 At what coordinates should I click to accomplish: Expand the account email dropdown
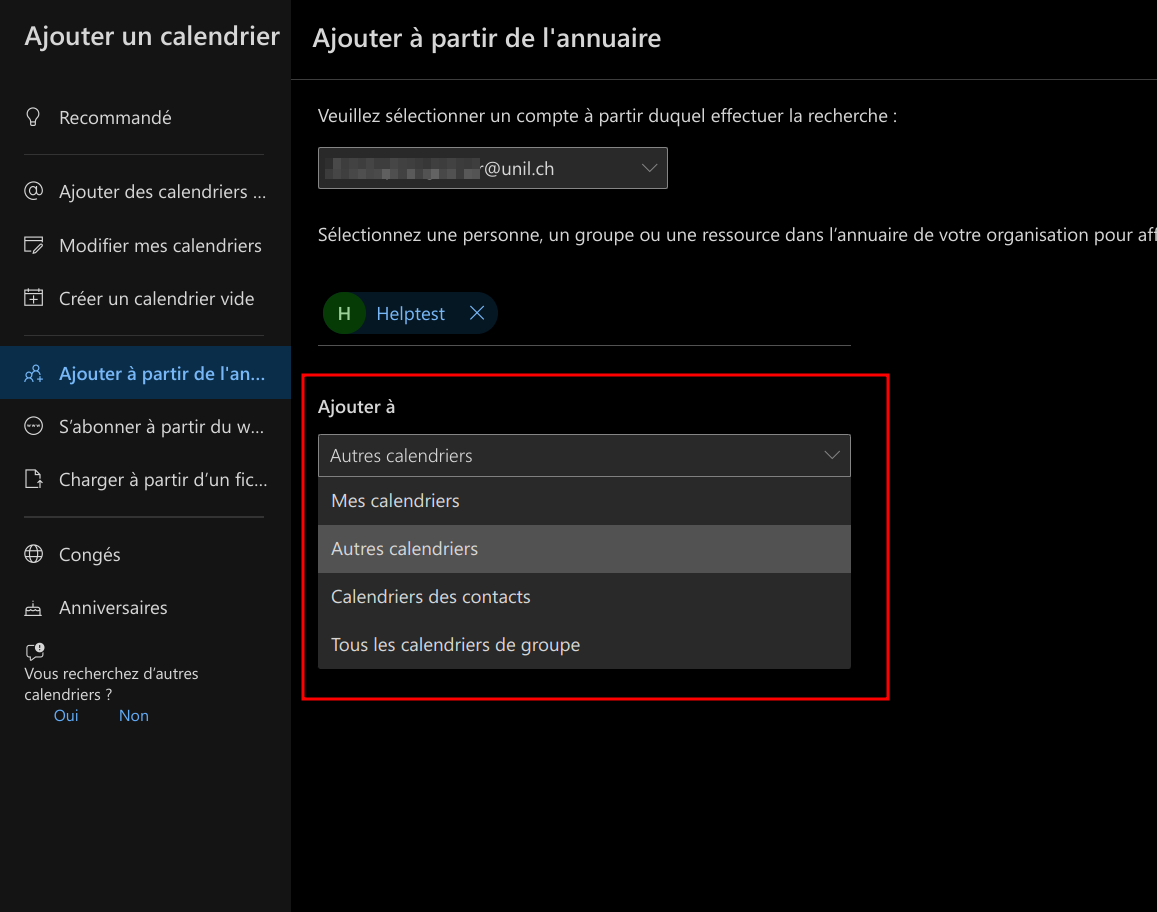(x=649, y=168)
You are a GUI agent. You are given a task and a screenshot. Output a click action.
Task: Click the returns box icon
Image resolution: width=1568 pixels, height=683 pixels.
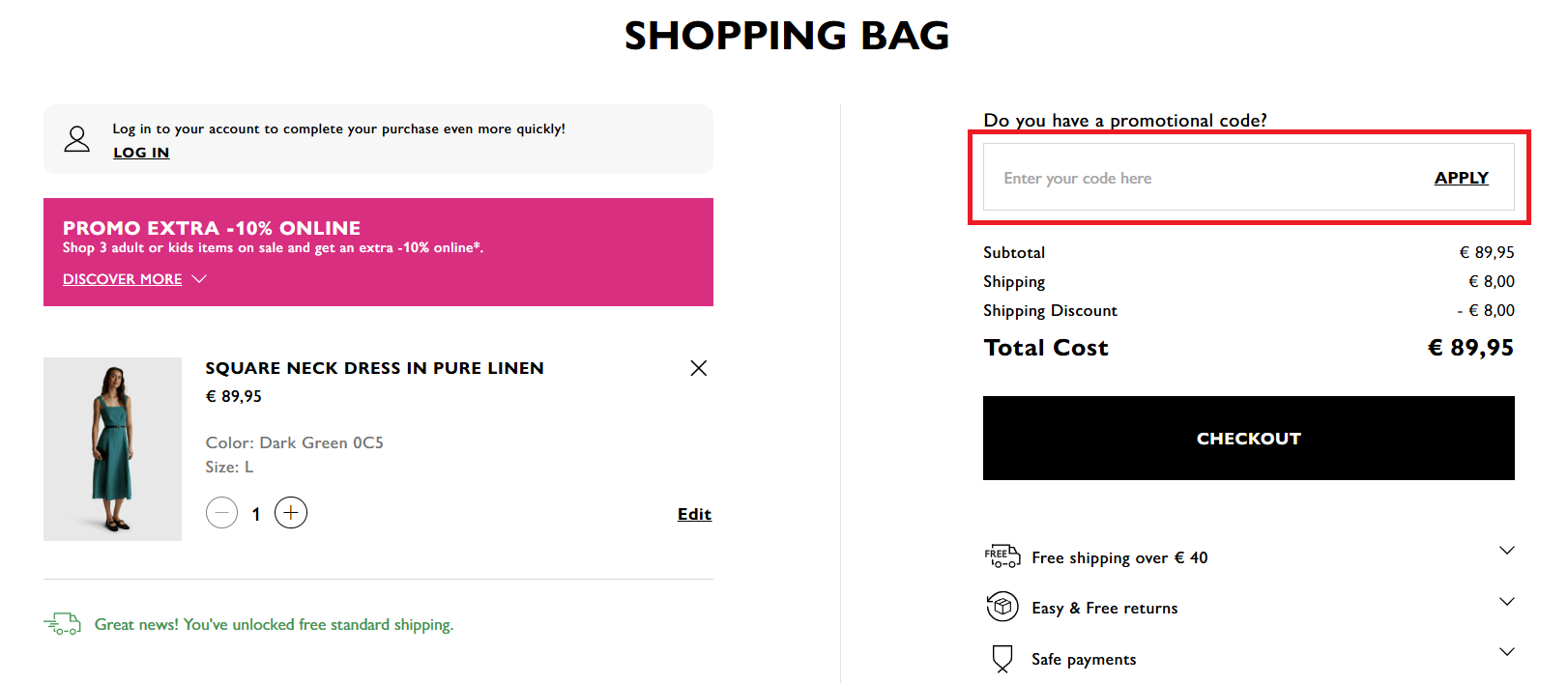[1002, 607]
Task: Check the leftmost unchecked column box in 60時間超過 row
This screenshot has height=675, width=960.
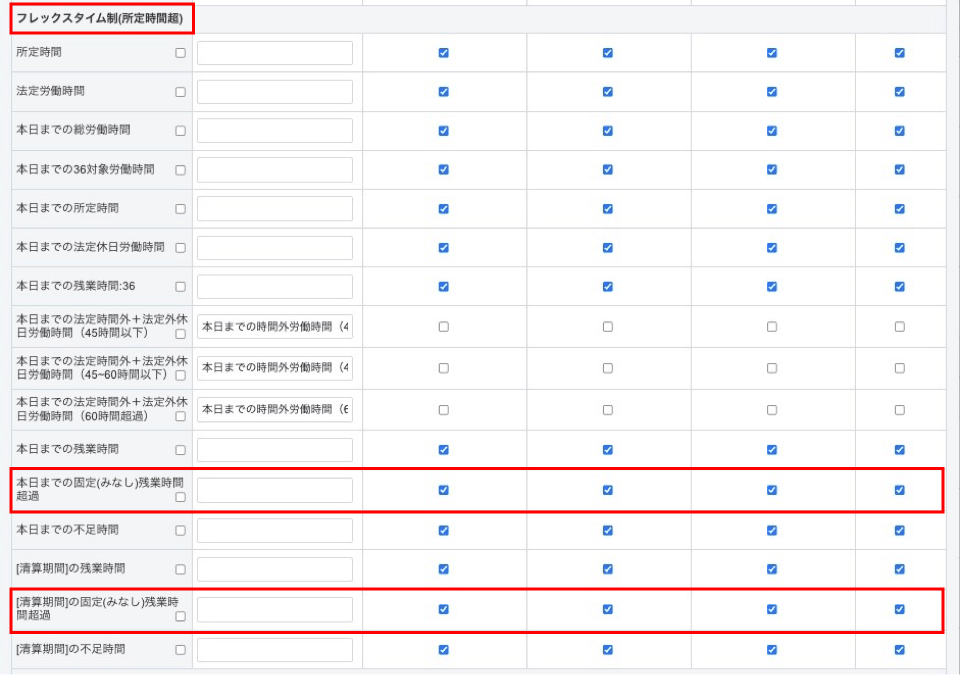Action: tap(443, 410)
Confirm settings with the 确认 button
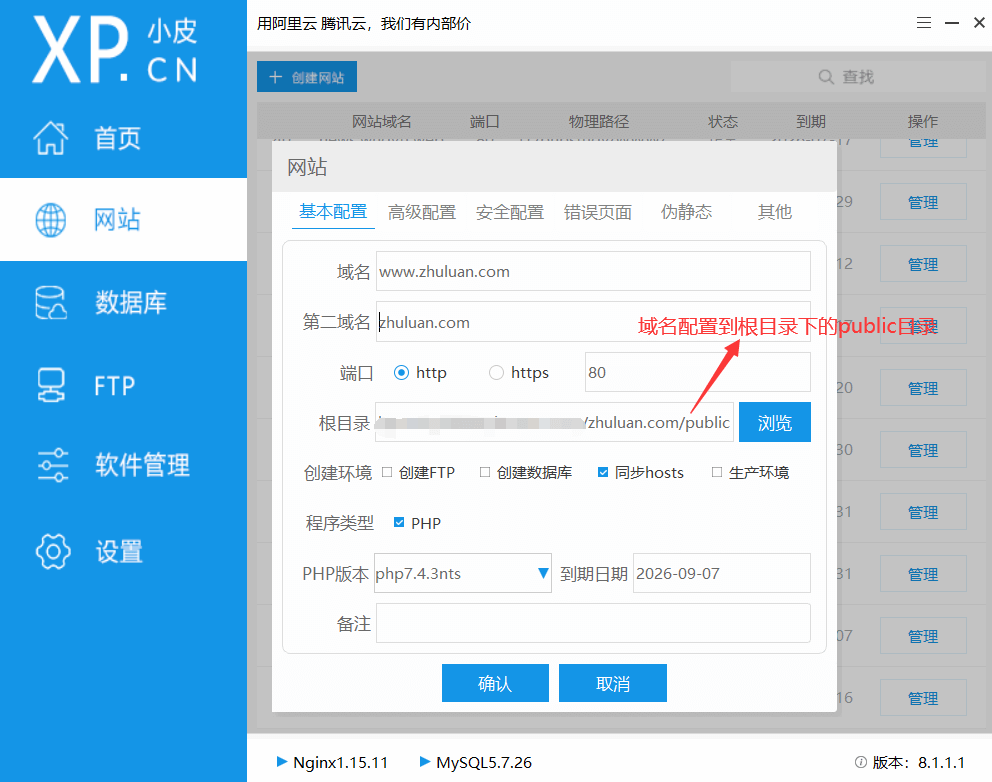Image resolution: width=992 pixels, height=782 pixels. [495, 683]
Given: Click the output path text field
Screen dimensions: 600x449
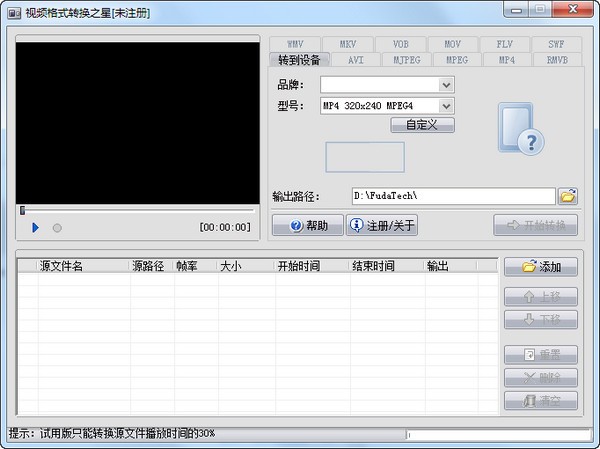Looking at the screenshot, I should click(x=452, y=196).
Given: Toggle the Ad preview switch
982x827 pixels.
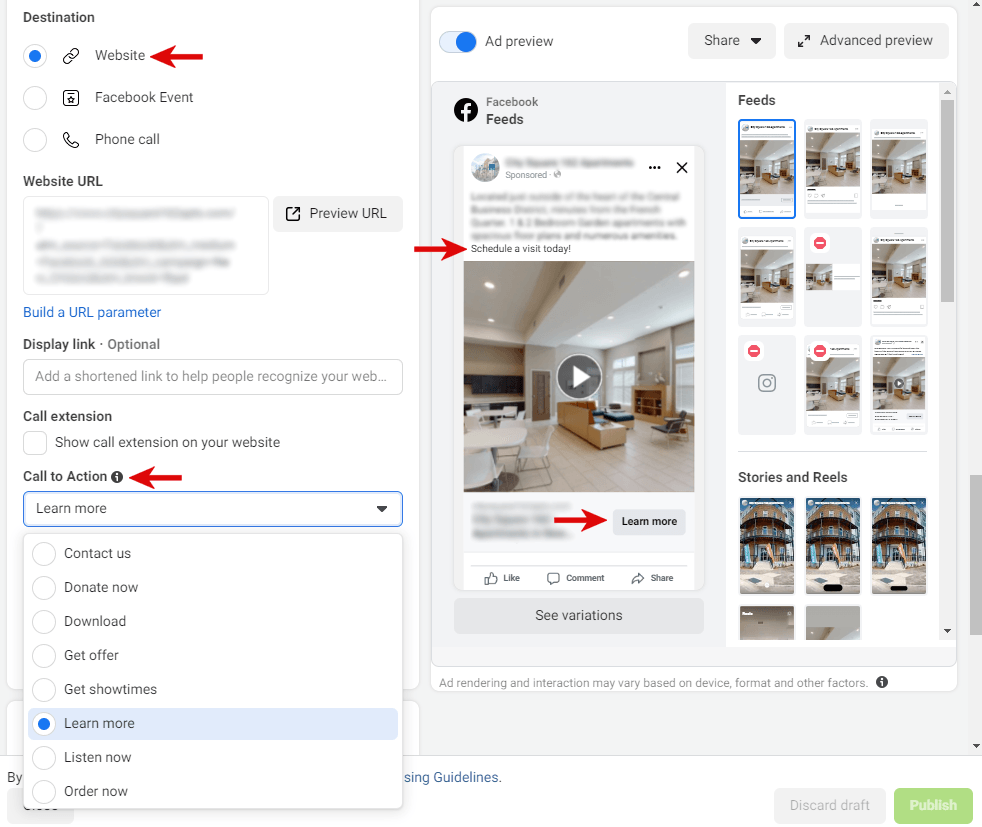Looking at the screenshot, I should point(458,41).
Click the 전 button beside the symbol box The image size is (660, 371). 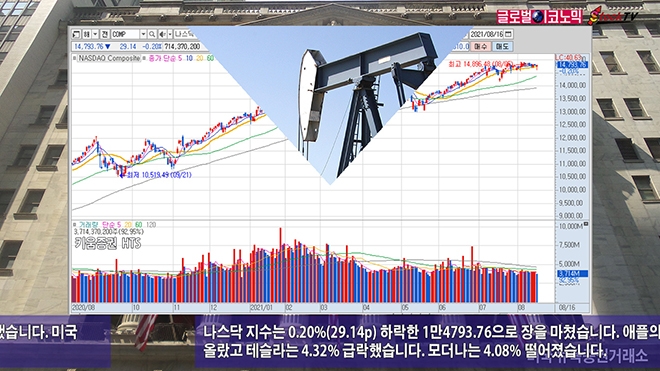105,34
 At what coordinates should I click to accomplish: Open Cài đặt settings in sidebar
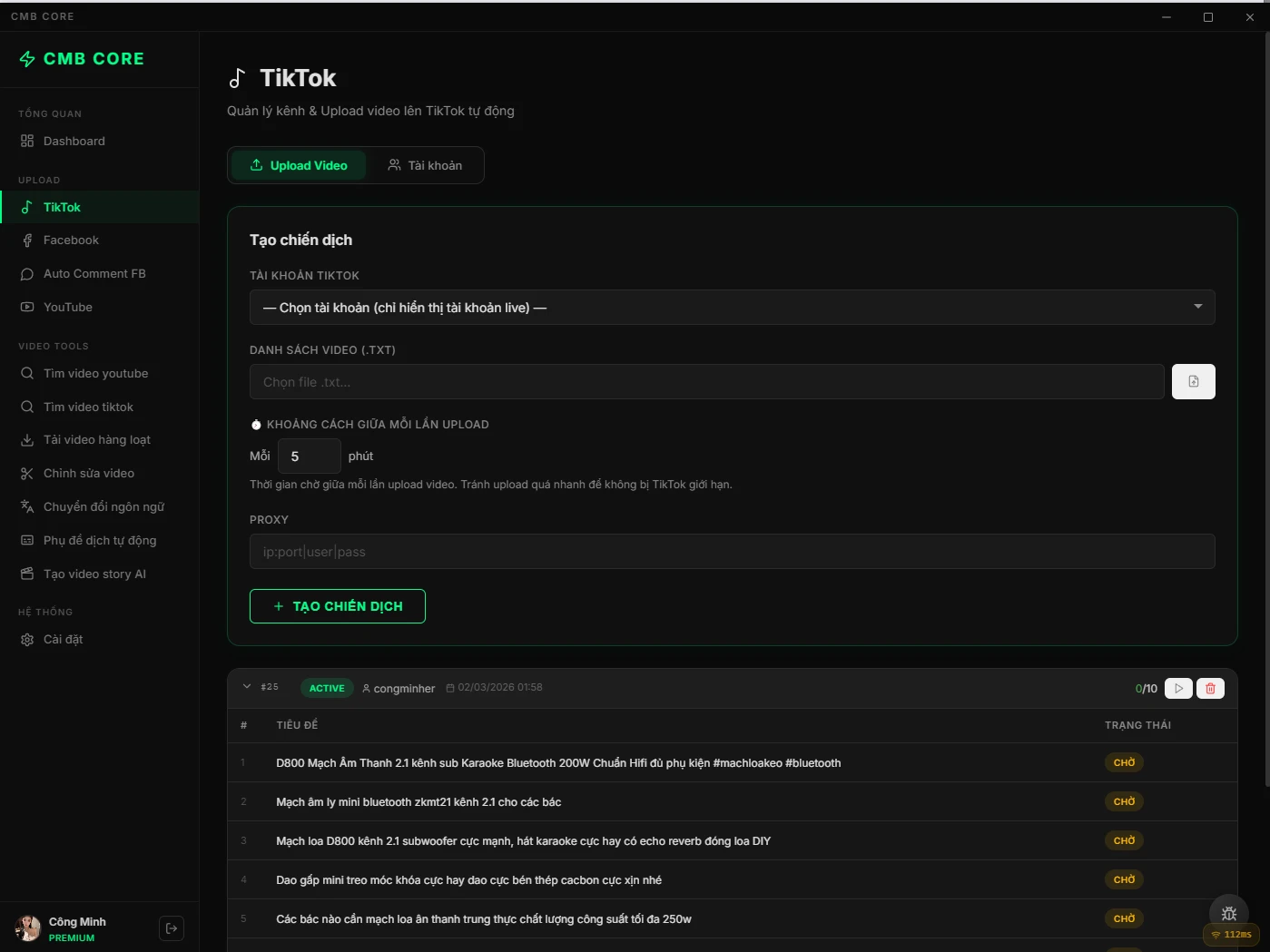(64, 640)
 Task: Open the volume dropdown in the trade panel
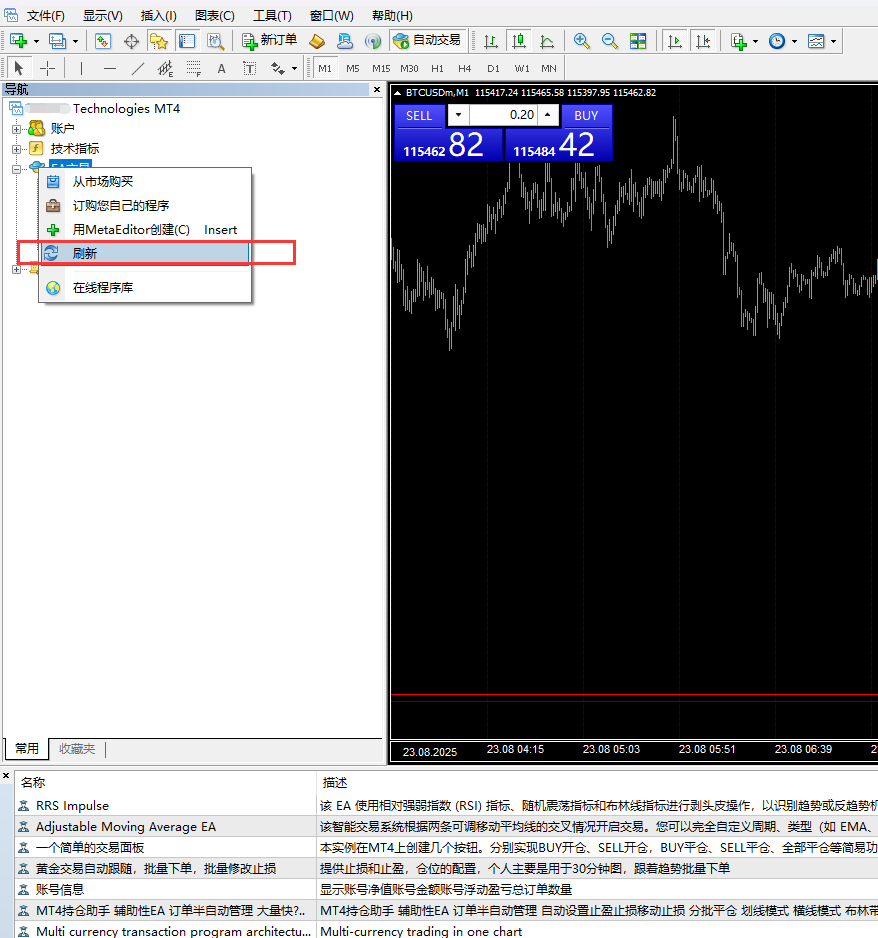457,115
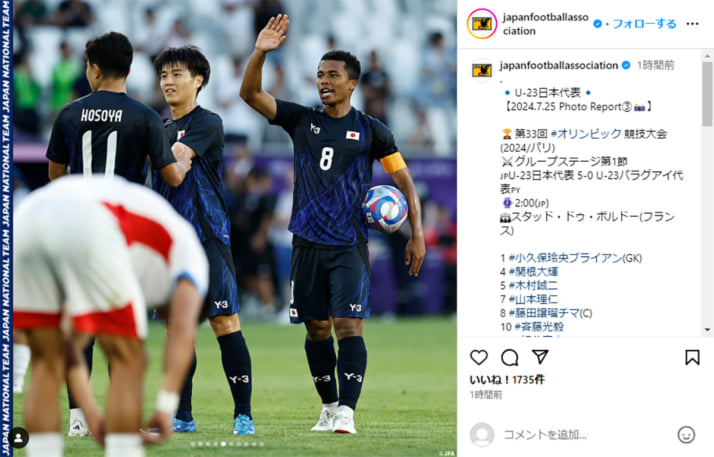Click the caption username japanfootballassociation
This screenshot has height=457, width=714.
tap(559, 66)
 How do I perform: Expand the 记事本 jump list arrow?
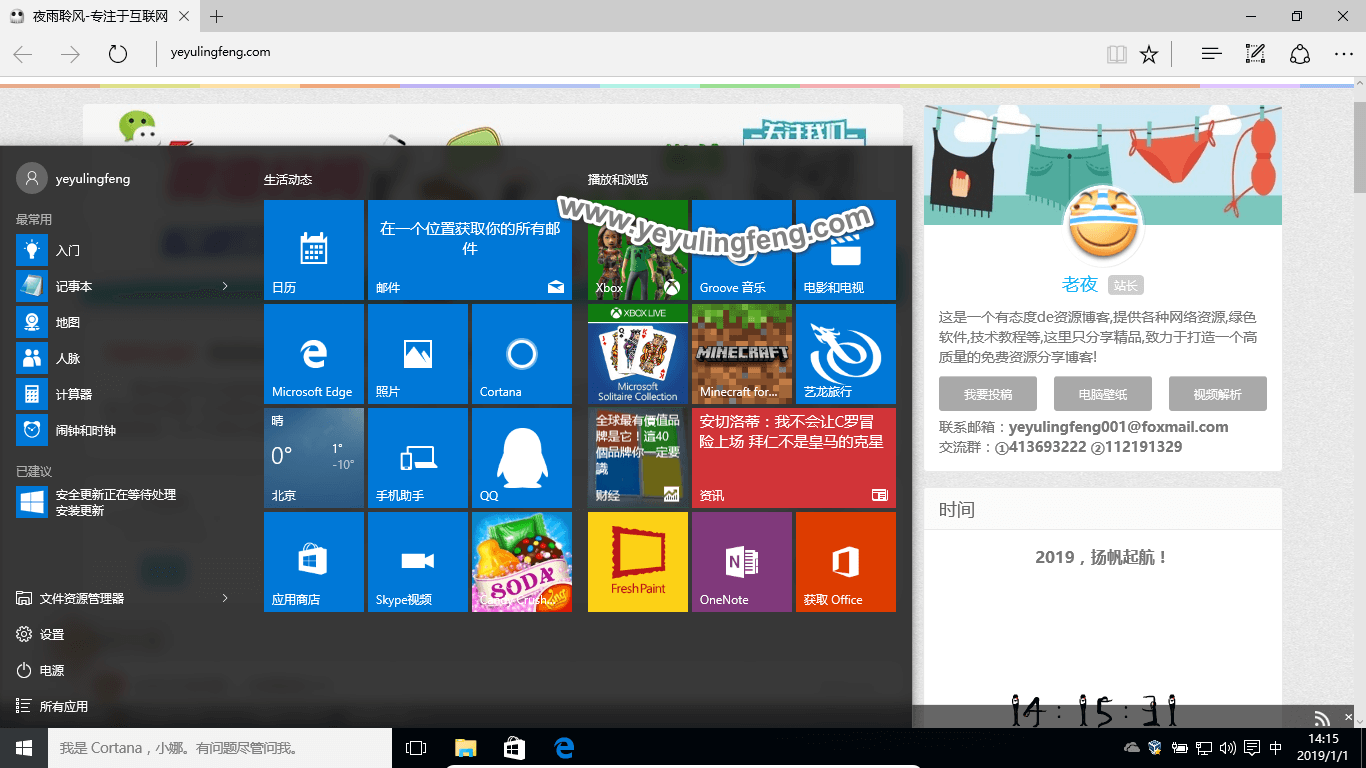[x=225, y=286]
+-------+
_Problem requirements_
Take the line with "At what coordinates should I click to accomplish: Open" and each line after it through the end of the material above, and reproduce them exactly, without the pictures.

_Answer to this problem_
 At what coordinates should I click to accomplish: Open Cài đặt settings in sidebar
(64, 640)
 Task: Open the volume dropdown in the trade panel
457,115
Click the caption username japanfootballassociation
This screenshot has height=457, width=714.
tap(559, 66)
 How do I perform: Expand the 记事本 jump list arrow?
[x=225, y=286]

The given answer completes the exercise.